Modern innovation is not only important for business or industrial development but also for improving health tools. One of the growing challenges is the increasing incidence of diabetes, which is why innovative diagnostic methods are being developed with the support of the Lithuanian Business Support Agency (LBSA).

The number of people with diabetes will increase

According to the International Diabetes Federation, 700 million adults worldwide will have diabetes by 2045. In 2014, 4.4% of adults had diabetes and the number increased to 5.3% in 2019, representing more than 100,000 adults in Lithuania.

Diabetes mellitus occurs when the production of insulin in the pancreas is disrupted (type I) or when there is insufficient insulin in various tissues in the body (type II). Uncontrolled diabetes causes serious and permanent damage to systemic organs such as the heart, kidneys, eyes, blood vessels and others.

Currently, UAB Noa Genetics has started implementation of the project ‘Early Detection of Type II Diabetes Based on the Microbiota Genetic Tests’ within the framework of the ‘Experiment’ ( Eksperimentas ) measure published by the LBSA. The project has received more than EUR 193,000 funding from the EU Structural Funds.

‘As a biotechnology company, our main goal is to use non-invasive methods to search for clinically relevant prognostic genetic markers which, together with other clinical indicators, can be used to diagnose the disease, predict the course of the disease and select the optimal medication-based treatment,’ says Sigita Jonaitytė, the company’s manager.

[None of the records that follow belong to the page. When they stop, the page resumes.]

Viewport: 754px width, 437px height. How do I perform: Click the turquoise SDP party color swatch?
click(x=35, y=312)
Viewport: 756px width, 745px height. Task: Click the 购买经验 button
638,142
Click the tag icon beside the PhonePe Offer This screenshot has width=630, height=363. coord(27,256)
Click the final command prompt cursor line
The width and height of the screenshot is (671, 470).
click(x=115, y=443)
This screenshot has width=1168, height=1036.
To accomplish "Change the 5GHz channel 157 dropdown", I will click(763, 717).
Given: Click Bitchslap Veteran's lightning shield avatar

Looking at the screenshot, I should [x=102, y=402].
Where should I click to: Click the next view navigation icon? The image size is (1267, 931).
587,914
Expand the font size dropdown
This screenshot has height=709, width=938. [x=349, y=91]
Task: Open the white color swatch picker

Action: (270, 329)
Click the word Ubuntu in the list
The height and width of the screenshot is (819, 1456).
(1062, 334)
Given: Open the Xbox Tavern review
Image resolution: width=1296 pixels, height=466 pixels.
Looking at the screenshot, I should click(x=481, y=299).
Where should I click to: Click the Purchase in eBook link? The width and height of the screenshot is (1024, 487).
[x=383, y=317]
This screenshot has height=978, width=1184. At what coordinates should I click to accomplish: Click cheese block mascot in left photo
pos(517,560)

The company operates in two cities – experimental research (also known as the ‘wet’ part) is carried out in a laboratory in Vilnius, while in Druskininkai, where the company is registered, experimental preparations and Bio-X analysis take place.

Project to be completed in the autumn

‘The importance of innovation is unquestionable and it is very important that it is applied in a wide range of areas, the benefits of which will be directly felt by people taking care of their health,’ said Aurimas Želvys, Head of the LBSA.

Noa Genetics is looking for differences while studying the microbiota in stool (faeces) samples from people with and without type 2 diabetes (control group) and small RNAs, and comparing their expression between the two different groups.

‘Why is this so important? Clinically relevant biomarkers would allow early detection of the disease, i.e. before the patient notices any symptoms. This would, depending on other clinical indicators, either prevent the onset of the disease or slow down its progression. Since a large proportion of patients are asymptomatic, especially at the beginning of the disease, T2DM [type 2 diabetes mellitus] goes unnoticed,’ says Jonaitytė, who together with her team hope to complete the project by autumn next year.

It is expected that a diagnostic kit will be developed that will allow the hospital laboratory to inform the patient within one day after obtaining a stool sample whether they have type 2 diabetes.

World Diabetes Day is celebrated on 14 November, which coincides with the birthday of Frederick Banting. He, together with John MacLeod, discovered a way to produce insulin. In 1923, Banting and MacLeod were jointly awarded the Nobel Prize for Medicine for this work.